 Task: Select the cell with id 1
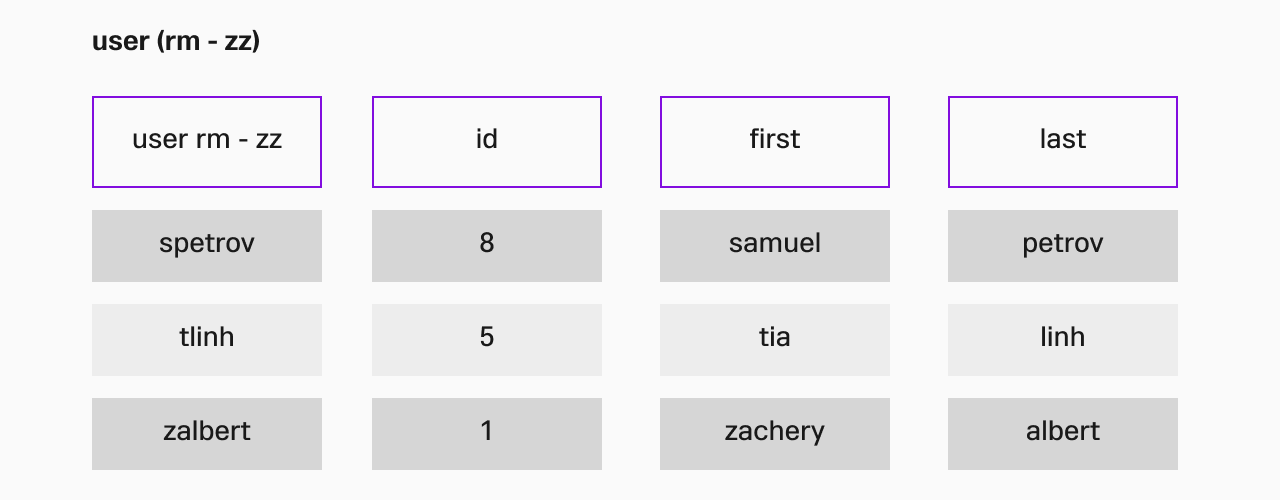(487, 434)

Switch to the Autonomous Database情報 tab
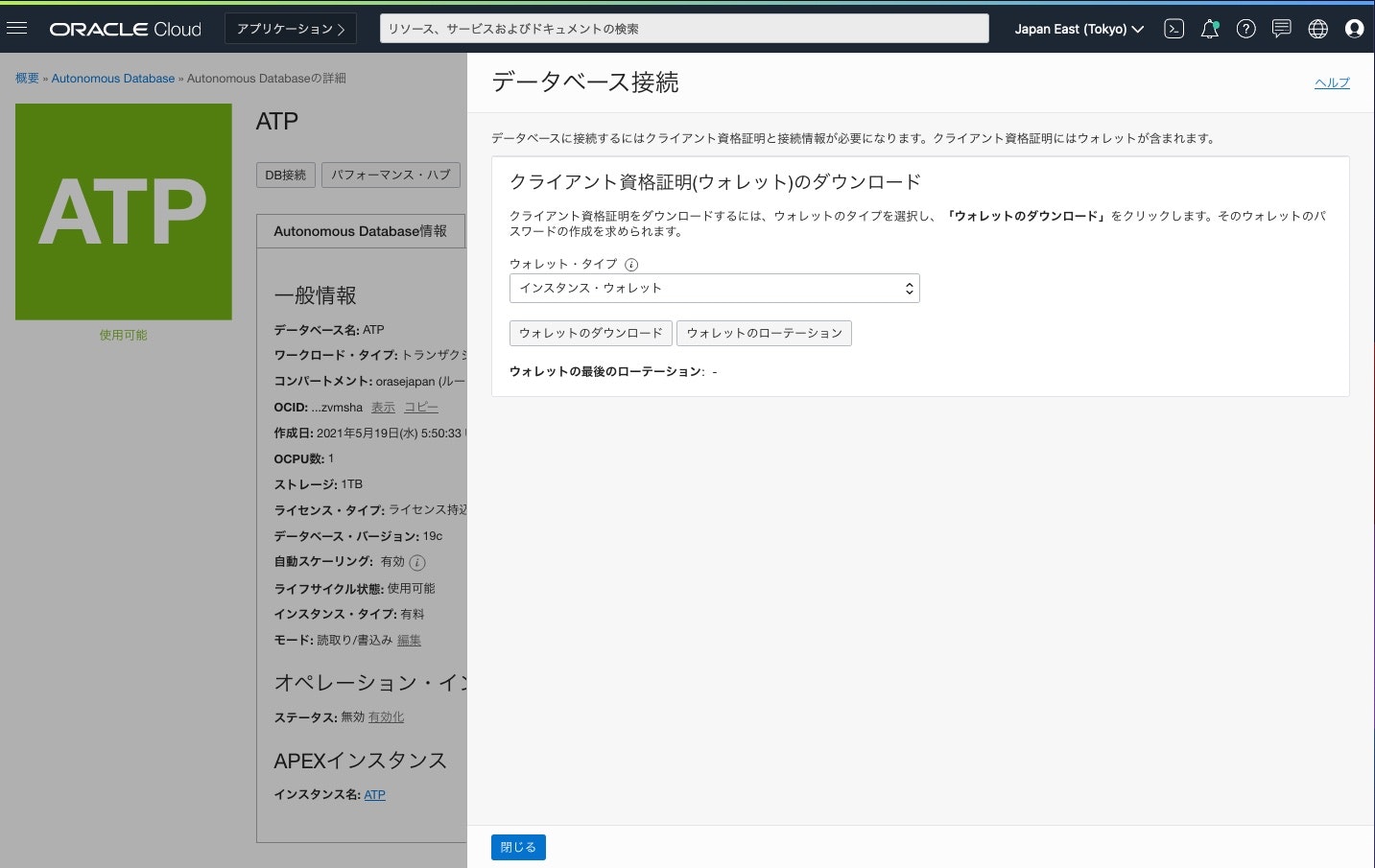pyautogui.click(x=361, y=230)
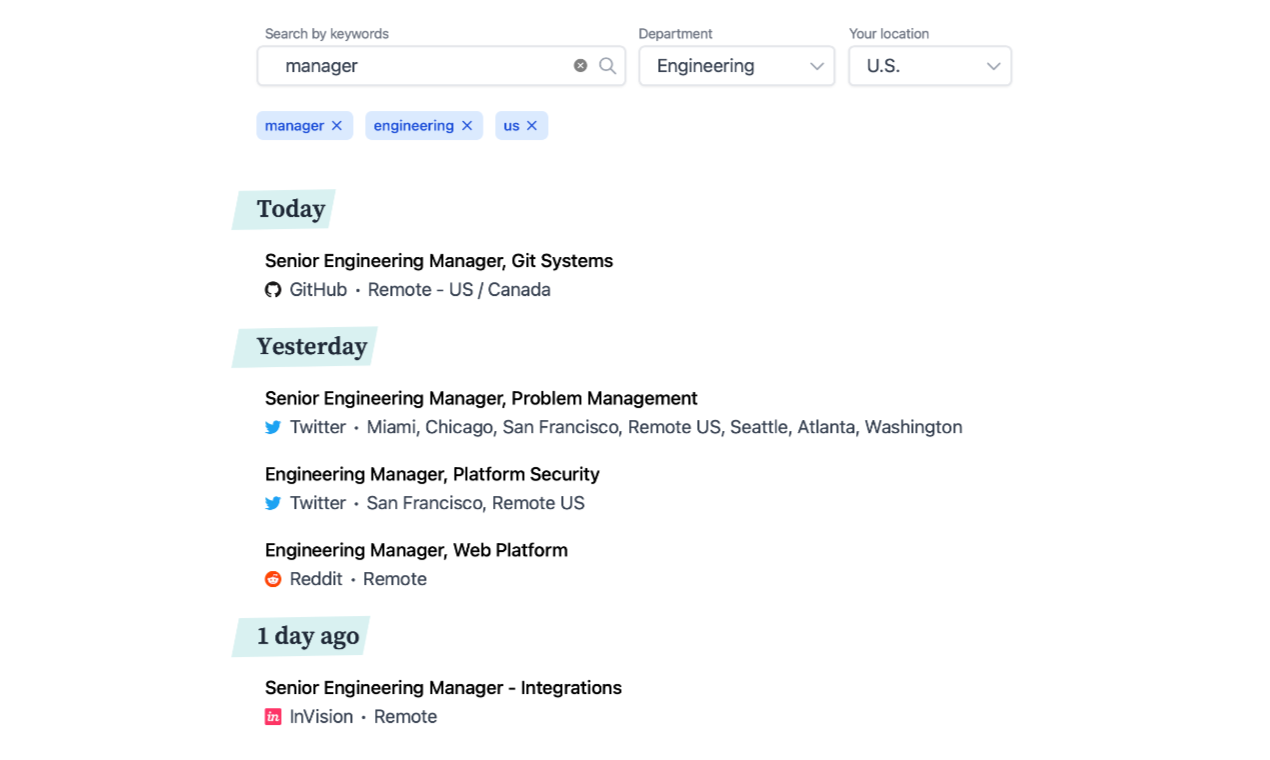Open Senior Engineering Manager, Git Systems job
Viewport: 1270px width, 760px height.
(439, 261)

> [Activity] Skip the pictures and give the entries above again word for word.

> [Solution to the problem]
 Task: Select the cell with id 1
(487, 434)

Switch to the Autonomous Database情報 tab
pyautogui.click(x=361, y=230)
Open Senior Engineering Manager, Git Systems job
Viewport: 1270px width, 760px height.
(439, 261)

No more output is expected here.